=== Listado sin procesar ===
========================

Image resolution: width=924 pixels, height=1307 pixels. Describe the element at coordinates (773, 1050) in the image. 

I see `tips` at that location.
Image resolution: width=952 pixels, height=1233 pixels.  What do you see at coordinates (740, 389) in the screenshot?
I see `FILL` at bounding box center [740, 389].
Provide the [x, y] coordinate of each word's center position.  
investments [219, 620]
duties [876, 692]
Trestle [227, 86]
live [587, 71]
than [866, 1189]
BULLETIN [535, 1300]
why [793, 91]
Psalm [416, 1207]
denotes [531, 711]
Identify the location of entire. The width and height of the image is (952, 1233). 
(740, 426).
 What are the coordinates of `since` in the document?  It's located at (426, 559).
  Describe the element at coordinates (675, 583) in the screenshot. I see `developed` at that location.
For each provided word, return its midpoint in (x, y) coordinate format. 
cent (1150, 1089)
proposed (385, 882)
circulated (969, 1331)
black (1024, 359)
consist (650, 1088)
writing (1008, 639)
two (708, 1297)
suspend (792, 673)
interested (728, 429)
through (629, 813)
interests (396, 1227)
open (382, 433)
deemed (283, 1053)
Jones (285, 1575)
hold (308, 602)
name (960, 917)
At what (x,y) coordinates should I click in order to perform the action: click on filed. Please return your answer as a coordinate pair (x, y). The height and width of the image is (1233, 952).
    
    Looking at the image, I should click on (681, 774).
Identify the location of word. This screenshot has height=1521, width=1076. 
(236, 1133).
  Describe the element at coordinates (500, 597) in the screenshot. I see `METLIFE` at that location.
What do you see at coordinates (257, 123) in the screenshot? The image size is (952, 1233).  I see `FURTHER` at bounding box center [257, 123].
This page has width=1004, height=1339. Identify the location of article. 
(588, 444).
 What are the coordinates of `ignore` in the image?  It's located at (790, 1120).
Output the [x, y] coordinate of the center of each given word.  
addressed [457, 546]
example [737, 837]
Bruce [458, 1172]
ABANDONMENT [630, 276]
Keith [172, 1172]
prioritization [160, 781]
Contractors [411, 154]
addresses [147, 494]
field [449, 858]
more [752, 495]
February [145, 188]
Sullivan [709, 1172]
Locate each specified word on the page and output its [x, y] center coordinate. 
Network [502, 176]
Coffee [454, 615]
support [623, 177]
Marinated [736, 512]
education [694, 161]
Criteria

========================

=== Instrucción dada ===
Por favor, cambia "Identify the location of" por "Find the position of" en todo el listado de arriba. Reprodúcelo sin ninguna otra modificación.

=== Solución a continuación ===
Image resolution: width=924 pixels, height=1307 pixels. Describe the element at coordinates (773, 1050) in the image. 

I see `tips` at that location.
Image resolution: width=952 pixels, height=1233 pixels.  What do you see at coordinates (740, 389) in the screenshot?
I see `FILL` at bounding box center [740, 389].
Provide the [x, y] coordinate of each word's center position.  
investments [219, 620]
duties [876, 692]
Trestle [227, 86]
live [587, 71]
than [866, 1189]
BULLETIN [535, 1300]
why [793, 91]
Psalm [416, 1207]
denotes [531, 711]
Find the position of entire. The width and height of the image is (952, 1233). 
(740, 426).
 What are the coordinates of `since` in the document?  It's located at (426, 559).
  Describe the element at coordinates (675, 583) in the screenshot. I see `developed` at that location.
For each provided word, return its midpoint in (x, y) coordinate format. 
cent (1150, 1089)
proposed (385, 882)
circulated (969, 1331)
black (1024, 359)
consist (650, 1088)
writing (1008, 639)
two (708, 1297)
suspend (792, 673)
interested (728, 429)
through (629, 813)
interests (396, 1227)
open (382, 433)
deemed (283, 1053)
Jones (285, 1575)
hold (308, 602)
name (960, 917)
At what (x,y) coordinates should I click in order to perform the action: click on filed. Please return your answer as a coordinate pair (x, y). The height and width of the image is (1233, 952).
    
    Looking at the image, I should click on (681, 774).
Find the position of word. This screenshot has height=1521, width=1076. 
(236, 1133).
  Describe the element at coordinates (500, 597) in the screenshot. I see `METLIFE` at that location.
What do you see at coordinates (257, 123) in the screenshot? The image size is (952, 1233).  I see `FURTHER` at bounding box center [257, 123].
This page has width=1004, height=1339. Find the position of article. 
(588, 444).
 What are the coordinates of `ignore` in the image?  It's located at (790, 1120).
Output the [x, y] coordinate of the center of each given word.  
addressed [457, 546]
example [737, 837]
Bruce [458, 1172]
ABANDONMENT [630, 276]
Keith [172, 1172]
prioritization [160, 781]
Contractors [411, 154]
addresses [147, 494]
field [449, 858]
more [752, 495]
February [145, 188]
Sullivan [709, 1172]
Locate each specified word on the page and output its [x, y] center coordinate. 
Network [502, 176]
Coffee [454, 615]
support [623, 177]
Marinated [736, 512]
education [694, 161]
Criteria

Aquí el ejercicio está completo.